Study questions
(a) Decide whether each statement agrees with the conference post, answering yes or no and quoting the deciding words: (i) The writer went to the conference in person. (ii) The DEEPA proposal was made in 1988. (iii) The file with the recorded slides is about 8 megabytes.
(b) Reproduce the conference post from "Later I had" to "October or November.".

Saturday, May 17, 2014

Energy transition, the Royal Society of Medicine, and DEEPA


I attended a conference yesterday called "Prosperity challenged: Energy transition & public health (there is a blog of it here, posted by Medsin-UK), hosted by the Royal Society of Medicine, founded in the 18th century, in London. I attended it electronically, using software called Jabber.

I was the first invited speaker, and had intended to travel in person. Circumstances stopped that; it's a shame I couldn't interact more with the people at the meeting, including Prof Kevin Anderson, but at least I didn't have to spend days on a plane, and my carbon generation is a bit less. Instead, I recorded my slides a few day ago. My slides (with recorded voice) are now posted on slideshare; maybe also on You-Tube if I can figure it out. Note, that to hear the voice you need to download the file, which is almost 80 megabytes.
 
We need a transition to clean energy urgently, in order to (a) prevent dangerous climate change; (b) improve air pollution, especially in Asia, and (c) because, pretty soon, fossil fuel is going to be generally unaffordable. If we factored in the negative "externalities" of fossil fuel we'd already find them too expensive, as Christine Legarde, of the IMF has pointed out. 

Optimists think ingenuity will solve scarcity. It may (largely) – including by recognizing limits. Triumphalists don’t seem to admit that reduced energy use, solar, education for girls, wider human rights, indeed environmental rights etc etc are forms of applied ingenuity. But market forces, even though rigged by an increasingly desperate fossil fuel industry (as pointed out by Prof Sharon Beder), are now working in favour of renewables.

Later I had an interesting "conversation" with Dr David McCoy, current president of MedAct, UK, who also attended the conference. In that correspondence, I was reminded of my proposal, made in 1988, for a global coalition of doctors and their friends, which I suggested, perhaps romantically, be called "DEEPA", an acronym for “Doctors for Earth, Environment, Peace and Action”. DEEPA in English, is of course a pun on "deeper" .. but it also means “light” (or "lamp") in Sanskrit. Deepawali, usually shortened to Diwali, is the Hindu Festival of Light. It's probably an ancient harvest festival, held in October or November.

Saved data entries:
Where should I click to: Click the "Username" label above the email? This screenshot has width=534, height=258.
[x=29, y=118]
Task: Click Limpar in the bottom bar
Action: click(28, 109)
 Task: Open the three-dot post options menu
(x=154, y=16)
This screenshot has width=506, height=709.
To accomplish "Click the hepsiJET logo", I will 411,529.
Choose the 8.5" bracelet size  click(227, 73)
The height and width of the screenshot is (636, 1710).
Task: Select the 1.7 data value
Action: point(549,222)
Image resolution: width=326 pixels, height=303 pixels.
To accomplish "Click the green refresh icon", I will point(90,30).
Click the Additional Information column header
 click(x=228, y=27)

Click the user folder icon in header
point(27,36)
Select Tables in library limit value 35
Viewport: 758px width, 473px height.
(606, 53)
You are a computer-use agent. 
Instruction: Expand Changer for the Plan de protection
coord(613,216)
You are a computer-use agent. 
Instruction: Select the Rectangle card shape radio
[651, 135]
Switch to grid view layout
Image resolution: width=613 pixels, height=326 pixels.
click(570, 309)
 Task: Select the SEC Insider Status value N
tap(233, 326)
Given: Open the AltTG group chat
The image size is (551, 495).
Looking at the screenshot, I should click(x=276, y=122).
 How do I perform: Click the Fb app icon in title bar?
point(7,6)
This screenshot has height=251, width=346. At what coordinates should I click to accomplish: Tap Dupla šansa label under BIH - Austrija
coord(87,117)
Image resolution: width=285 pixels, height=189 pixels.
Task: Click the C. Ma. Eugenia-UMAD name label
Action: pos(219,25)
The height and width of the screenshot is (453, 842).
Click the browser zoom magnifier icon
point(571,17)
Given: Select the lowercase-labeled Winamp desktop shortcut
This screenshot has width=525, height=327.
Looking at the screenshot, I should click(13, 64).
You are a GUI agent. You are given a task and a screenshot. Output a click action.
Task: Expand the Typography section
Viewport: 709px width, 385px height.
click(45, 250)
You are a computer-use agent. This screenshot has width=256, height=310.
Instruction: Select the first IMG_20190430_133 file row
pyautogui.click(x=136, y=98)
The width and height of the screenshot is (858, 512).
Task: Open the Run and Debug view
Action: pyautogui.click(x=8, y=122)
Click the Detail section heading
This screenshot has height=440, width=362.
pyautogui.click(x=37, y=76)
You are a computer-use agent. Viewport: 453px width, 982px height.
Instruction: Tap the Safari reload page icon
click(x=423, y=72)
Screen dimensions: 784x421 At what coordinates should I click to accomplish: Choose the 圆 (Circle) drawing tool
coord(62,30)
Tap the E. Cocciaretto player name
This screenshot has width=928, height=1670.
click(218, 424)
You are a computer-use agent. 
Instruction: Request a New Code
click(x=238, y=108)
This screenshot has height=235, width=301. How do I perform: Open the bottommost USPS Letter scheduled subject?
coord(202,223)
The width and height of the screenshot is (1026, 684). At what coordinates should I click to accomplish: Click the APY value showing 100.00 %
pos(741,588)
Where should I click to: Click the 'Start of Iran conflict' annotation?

Answers by item
(a)
(i) No: "I attended it electronically, using software called Jabber."
(ii) Yes: "my proposal, made in 1988"
(iii) No: "which is almost 80 megabytes"

(b)
Later I had an interesting "conversation" with Dr David McCoy, current president of MedAct, UK, who also attended the conference. In that correspondence, I was reminded of my proposal, made in 1988, for a global coalition of doctors and their friends, which I suggested, perhaps romantically, be called "DEEPA", an acronym for “Doctors for Earth, Environment, Peace and Action”. DEEPA in English, is of course a pun on "deeper" .. but it also means “light” (or "lamp") in Sanskrit. Deepawali, usually shortened to Diwali, is the Hindu Festival of Light. It's probably an ancient harvest festival, held in October or November.